### SOURCE DOCUMENT
|---|

Have you done a story on restaurant workers in Tacoma? To me, it just seems like place after place has below-par staff working there. I am a pretty easy-going guy. I usually don’t bitch at people. Don’t send food back. Have complained after a meal just to let the place know something was not good. But it seems time after time I go to places in this town the wait staff sucks! Is it me? Is it Tacoma? Or is it everywhere?
To answer the reader’s questions:
1. Is it me? Don’t think so.
2. Is it Tacoma? Good bet.
3. Or is it everywhere? That too.
Here are the reader’s service complaints. I’ve fuzzed up the names of the Tacoma restaurants to protect the allegedly innocent.
Expensive steakhouse: Attitude. Kissing boyfriend while working and guest can see.
Tex-Mex tequilaria: Manager seats group. No one comes to table for 10-15 minutes as several waitresses walk by, even making eye contact. I had finally stop one to ask if there were blind eyes working tonight. Not the first time this has happened there.

|---|

### GIVEN PROBLEM
Carry on the piece about poor restaurant service in Tacoma, starting right after its last sentence.

### DATASET EXTRACT
|---|

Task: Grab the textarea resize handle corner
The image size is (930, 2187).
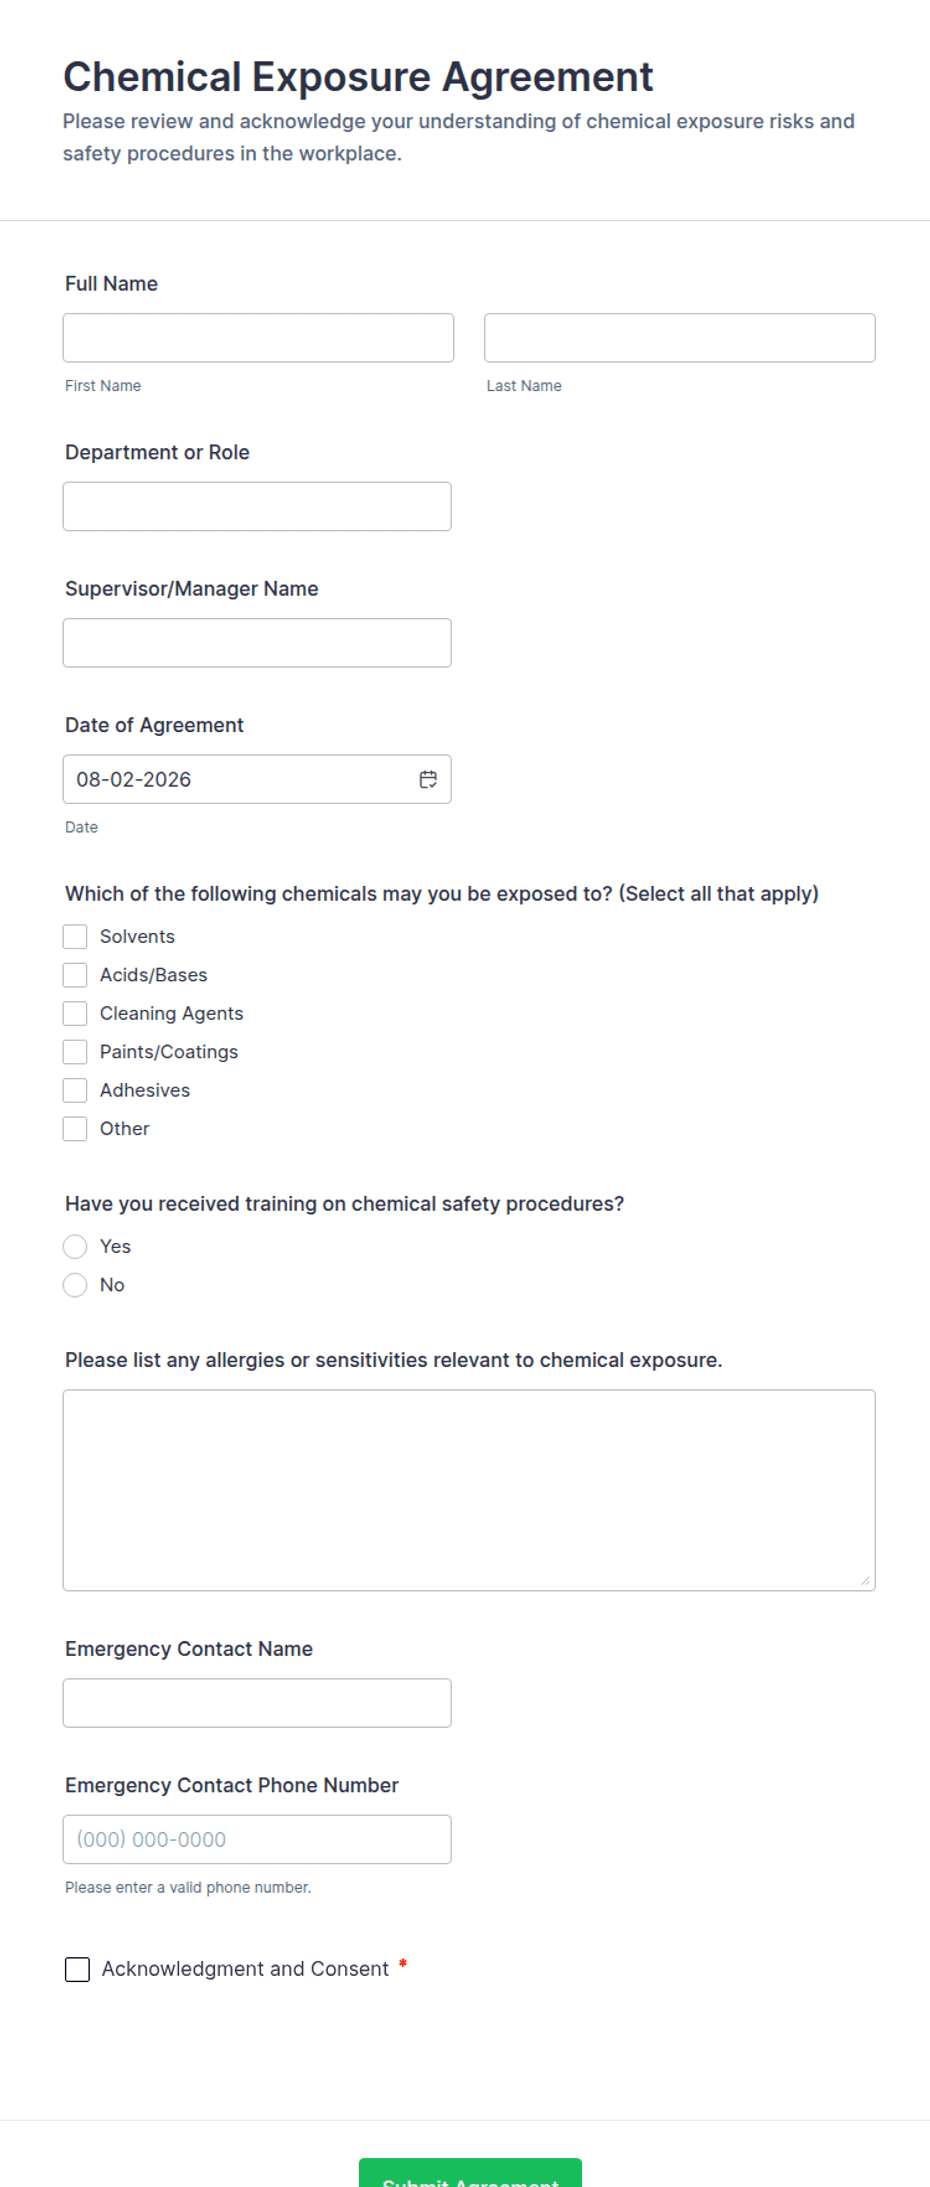Action: click(865, 1580)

|---|

### THE REPLY
Waterfront brewpub: Waitress yells at cooks very loudly and everyone can hear.
Downtown Irish pub: Had to almost yell and wave for waitress to greet us at our table, offer water, etc. Multiple staff made eye contact but nobody came over. Then I think I scared the girl because I yelled for her.
I can add a few to that:
The greasy-haired waiter with a dirty shirt and yesterday’s body odor.
The tweaked-out waitress who said she would send her “assistant” to fill my coffee cup.
The stocky waiter who body-checked my wife and I every time he filled a glass or put down a new piece of flatware.
The San Francisco Chronicle’s restaurant critic just returned from Los Angeles. “I was surprised how much more emphasis was placed on the front of the house than in the Bay Area,” Michael Bauer blogged today. “Some of the food was good, but clearly the emphasis was on service. In the Bay Area, it’s often the reverse: food reigns while service languishes. The pedigree of the chef is supreme, while many of the people manning the host stations seem to be there based on style, not experience.”
I’ve had a few conversations and e-mail exchanges with South Sound chefs on the topic of service and staffing. We usually end up agreeing thusly: Lacking dining history, Tacoma’s talent pool couldn’t fill a squirt gun.
“The Parkway Tavern is STILL seeking the right daytime person,” the pub’s craigslist job ad says. “Previous applicants need not re-apply.”
Tacoma rests its case.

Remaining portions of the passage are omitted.